What happens when students make mistakes or when something does not go well the first time? I suspect some teachers use the red pencil to focus on the mistakes and take points off, even when students are learning and practicing new concepts and skills. Do students learn that mistakes are bad in school, perfection is required at all times, and there are no second chances? Perhaps some students are so afraid of being labeled a “failure” they’ve learned it’s less painful to do nothing. It could be helpful if we model how to recognize a mistake or error and what to do about it. Even if we have to make a deliberate error, we can demonstrate how it could be corrected and prevented and what can be learned from it. We could even describe our own attempts at learning something new. (I told my students that if they ever felt frustrated to visualize me in my first aerobics class—what a disaster!)
We should not condone sloppy or careless work, but I wonder if sometimes it would be helpful to allow students to make mistakes. Shouldn’t we encourage them to reflect, ponder, and problem-solve before asking for help? Just as “helicopter parents” hover over their children to prevent mistakes or failure, I think well-intentioned “helicopter teachers” hover over their students and intervene even if students do not ask for (and may not really need) immediate assistance, just a little time to think things through. Of course, teachers must intervene if there are safety issues or when students are genuinely frustrated.

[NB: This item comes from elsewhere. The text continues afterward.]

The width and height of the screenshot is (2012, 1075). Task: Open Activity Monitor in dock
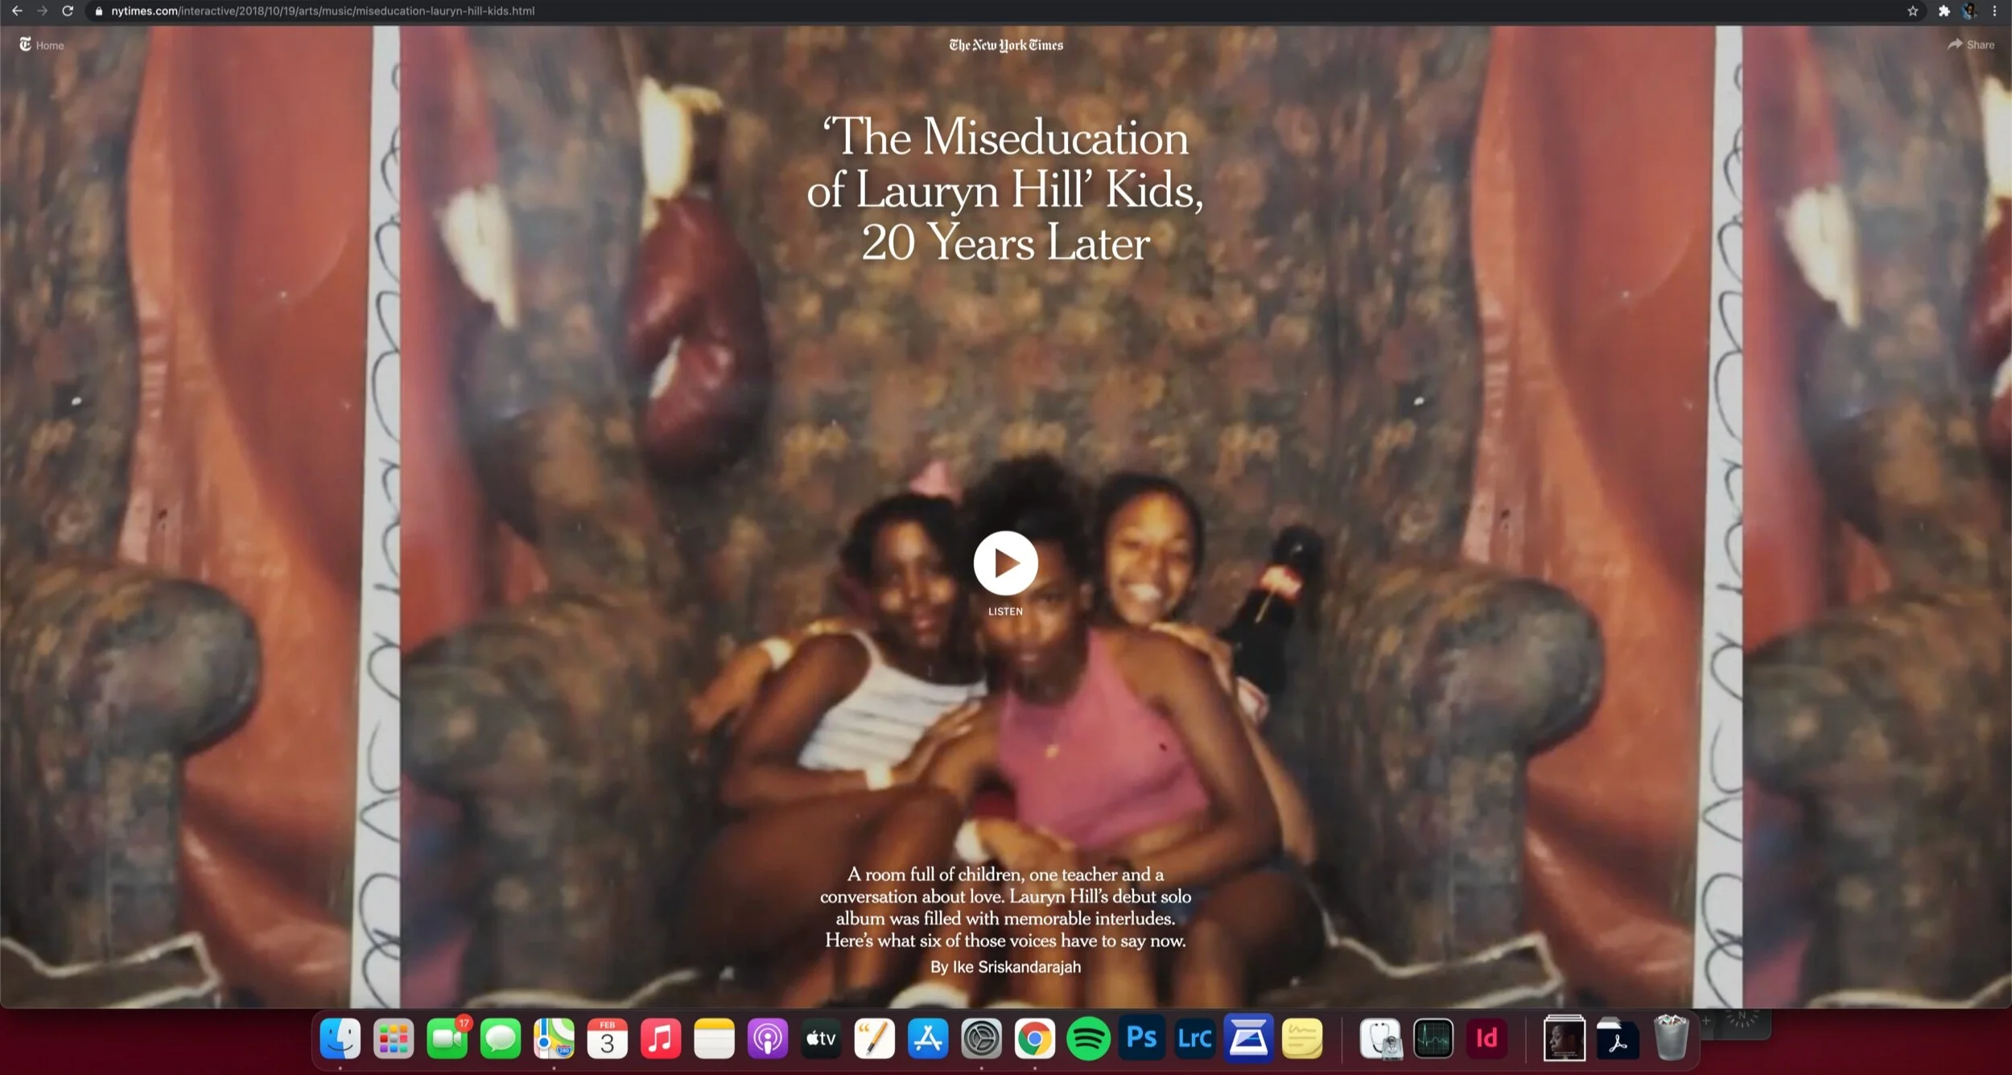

Can we help students learn perseverance if science activities are neatly packaged in one-period chunks rather than opportunities for ongoing investigations? What do students learn about the nature of science if all activities have a single, correct answer or conclusion? It would be helpful for students and teachers to meet scientists (either in person or online) and learn about their day-to-day work. A museum scientist described to my students how his longitudinal research on amphibian populations was taking several years (it was interspersed with other projects). He noted how he revised the project several times and how some data did not seem to “fit,” which led to other research questions.
It’s not necessary to wait until high school to encourage perseverance and curiosity. In a fourth grade class I visited, students were investigating the relationship between volume and temperature. They had made predictions/hypotheses, but as the teacher put their data on the board, it was apparent that they were too varied to see any trends and come to any conclusion. As the teacher tried to think of an explanation, a student remarked, “Maybe we didn’t all do the experiment in the same way.” Other students chimed in with suggestions: they may have read the thermometers incorrectly, perhaps they did not all measure the balloons accurately, or maybe the balloons had tiny holes in them that allowed air to escape. The teacher then joined the discussion about the importance of controls in an experiment and the value of consistency and accuracy in measurement. When the students asked if they could repeat the experiment, she helped them annotate the procedure with their suggestions and promised they could try again. After class, she reflected on the lesson. She said that at first she was disappointed the activity did not work out as planned, but she was excited about the way the students responded. She concluded that learning from a “failed” experiment was a valuable experience. (And later in the year, her class scored well above average on the state science exam!)
A recent blog entry Student Success: Genius or Perseverance? on the International Society for Technology in Education (ISTE) web site also addresses this topic. Readers, feel free to share your own experiences or other resources, too.